Your product won’t sell itself: How to build a world-class sales team

Founders obsess over product details: features, UX, performance, reliability, and documentation. Now imagine applying that same intensity to sales and go-to-market.

Technical founders sometimes have an aversion to investing in go-to-market and sales, believing that the best products sell themselves — but that’s not the case. And it’s especially true now that we’ve entered the enterprise adoption era of crypto. So building an effective enterprise sales organization is one of the most powerful motions for scaling a company after finding product-market fit. A world-class sales team can be just as important and effective as an outstanding engineering team, and it can unlock new levels of growth and operational excellence that competitors can’t replicate. 

It can also be surprisingly exciting and satisfying — even for deeply technical, product-oriented founders — to build a sales organization. The reason is simple: success here is tangible and metrics-driven. You can literally count the number of marquee account wins and losses, see how this translates into increased revenue, and quickly separate the 100x performers from the also-rans.

Here’s a step-by-step playbook to help you build a world-class enterprise sales organization.

Step one: Build the right team

Sales Leader 

The first and most critical hire is your sales leader. They lead all revenue efforts across the company and design the sales playbook: how the organization goes to market, how it operates day to day, and how deals are won. This role shapes the processes by which campaigns are fought and victories are secured.

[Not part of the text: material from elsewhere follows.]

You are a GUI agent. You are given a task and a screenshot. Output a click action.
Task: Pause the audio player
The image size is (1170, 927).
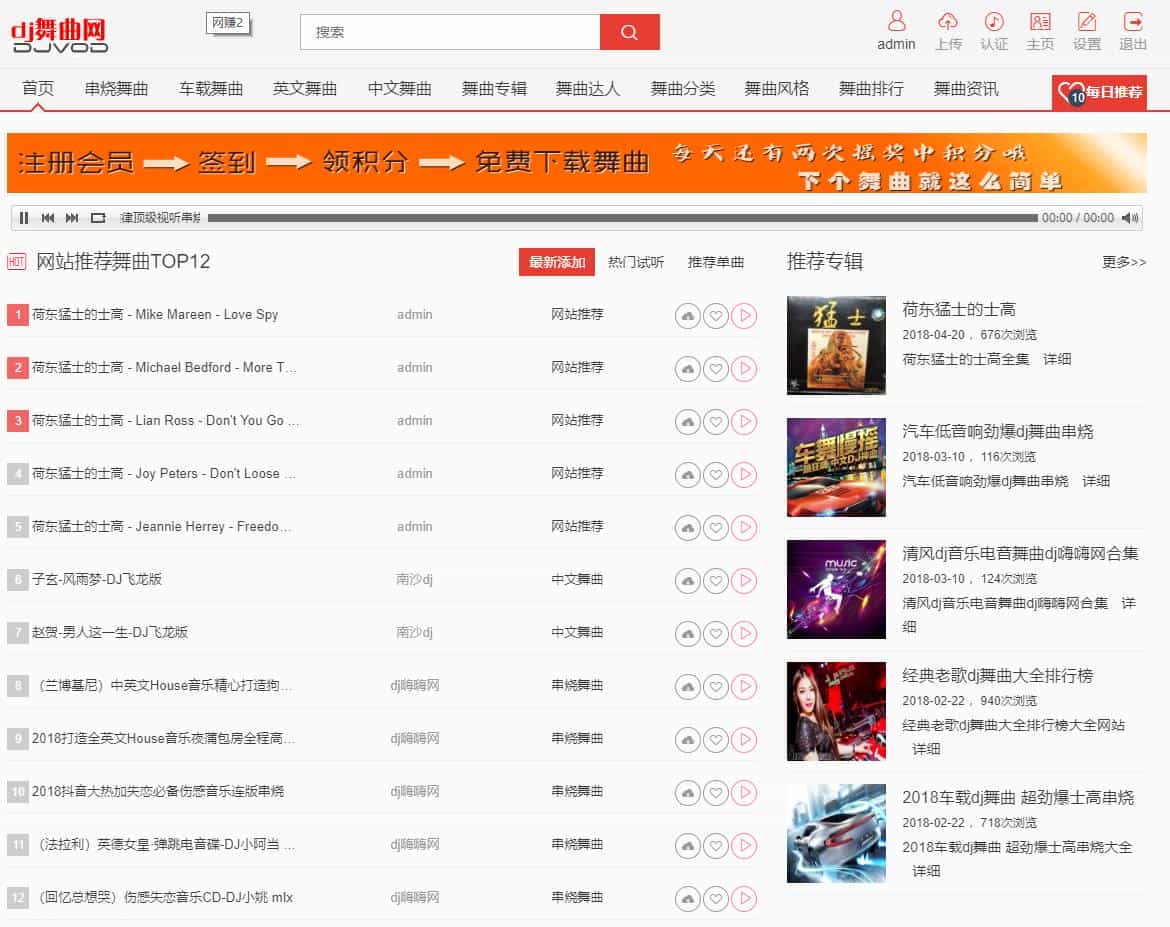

You must give this leader a seat at the table. They should report directly to the CEO and participate in executive staff meetings alongside other senior leaders so they are fully integrated into company strategy and decision-making. Otherwise you’re not signaling that sales is a priority in the organization, or are siloing it too much as a function.

Founders often make two mistakes when building a sales organization. The first is starting by hiring junior sales talent to “explore the market” before bringing in a sales leader. This strategy almost always fails. The main reason is that any enterprise sales leader who’s worth their salt will want to hire and shape their own team. 

The second mistake is waiting too long to hire this role because founders believe they themselves are the best salesperson for the company. Early on, it’s true that a CEO can be the company’s most effective salesperson. They know the product intimately, they have “the divine flame” of the company burning brightly inside of them, and customers love to talk to a founder and CEO. 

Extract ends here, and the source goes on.